In conclusion: A case study
By way of a case study, I have witnessed a redistribution of sorts at our home parish (St. Gertrude in Cincinnati, Ohio), and I have been part of the redistribution in a number of ways. At St. Gertrude, the pandemic expedited a process that had been underway for years, shifting our faith formation model to be child-centered and family-focused. For us, this meant investing in Sofia Cavalletti’s Catechesis of the Good Shepherd (CGS) and adjusting all sacramental formation for First Reconciliation and First Communion. Instead of parents attending a brief informational meeting for each of the Sacraments, parents now engage in the CGS atrium (prepared environment) with their children for multiple sessions focused on sacramental formation. In this format, children and parents hear the same teaching, have meaningful conversations, pray, and work together in the atrium. In just two years, I have heard countless stories from parents about their child’s experience and their own. Parents and their children are encountering Christ together.
For older children, St. Gertrude Church implemented a program called Family Faith. Designed for fourth to sixth graders, Family Faith incorporates elements from Catechesis of the Good Shepherd and Catholic youth ministry, with a Bible-based curriculum cycle that incorporates each of the pillars of the Catechism. Unlike similar programs mentioned above (in step #3 of the plan), Family Faith keeps parents with their children, so they engage in the formation experience together.

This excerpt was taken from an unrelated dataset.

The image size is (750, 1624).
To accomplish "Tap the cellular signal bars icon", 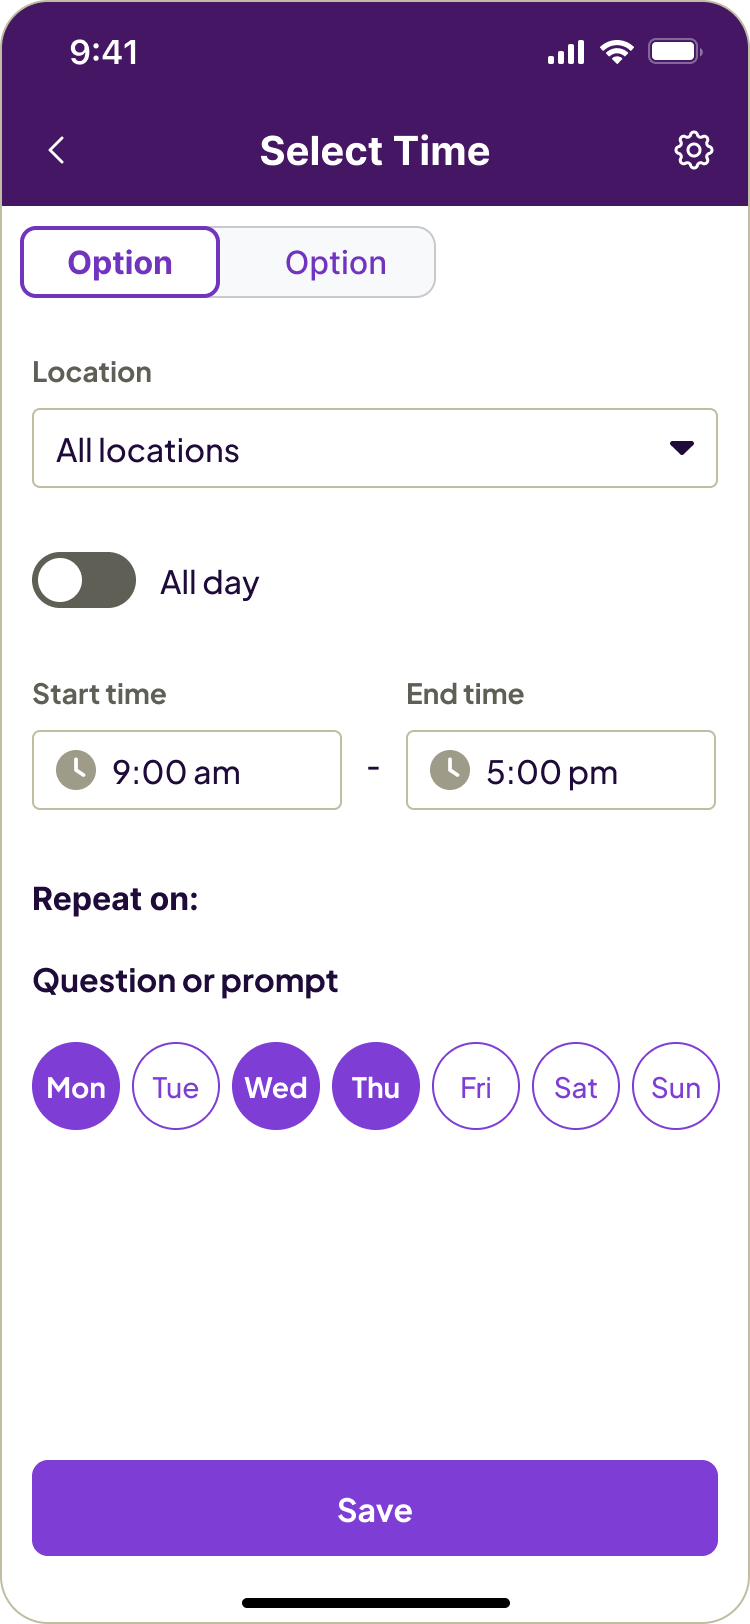I will click(566, 52).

Throughout the sessions, catechists provide teachings before turning things over to the parents to lead conversations, Bible studies, and activities with their children. I would always tell people that we were just trying to set the parents up to succeed in forming their children—“we’re just throwing them a lob ball.” In the two years the program has existed, I watched parents pray with their children, introduce meaningful conversation topics, and gain confidence in understanding and navigating the Bible.
In both cases, CGS and Family Faith, our catechists have implemented an intentional relationship-building effort. This begins with welcoming each family as they arrive, engaging with them during sessions and during the social time built into each session, and follow-up calls, emails, and texts during the year.
I have come to believe that the time is right for a redistribution of this kind of magnitude, one that radically shifts some structures of proclamation, because these parents are ready. The pandemic sped up a process that was already in motion. The parents engaging with us today are not the same parents I saw in religious education ten years ago—many were disengaged, skeptical, and frustrating to work with. These parents are far more cooperative, eager, enthusiastic, and engaged. There are also fewer of them. Nearly of our programs had been shrinking over the last decade along the same trend lines as many of the parishes in the archdiocese.
The time was right for a redistribution and large structures once fruitful needed to be renewed by being pruned, so they can grow again. It all reminds me of Ratzinger’s now famous observation:
[The Church] will no longer be able to inhabit many of the edifices she built in prosperity. . . As a small society, [the Church] will make much bigger demands on the initiative of her individual members . . . And so it seems certain to me that the Church is facing very hard times. The real crisis has scarcely begun . . . But I am equally certain about what will remain at the end: not the Church of the political cult, which is dead already, but the Church of faith. She may well no longer be the dominant social power to the extent that she was until recently; but she will enjoy a fresh blossoming and be seen as man’s home, where he will find life and hope beyond death.
With a smaller, more concentrated, and more serious cadre of parents, now is the time for a redistribution of the means of formation—and hopefully, by God’s grace, it can contribute to that fresh blossoming of the faith.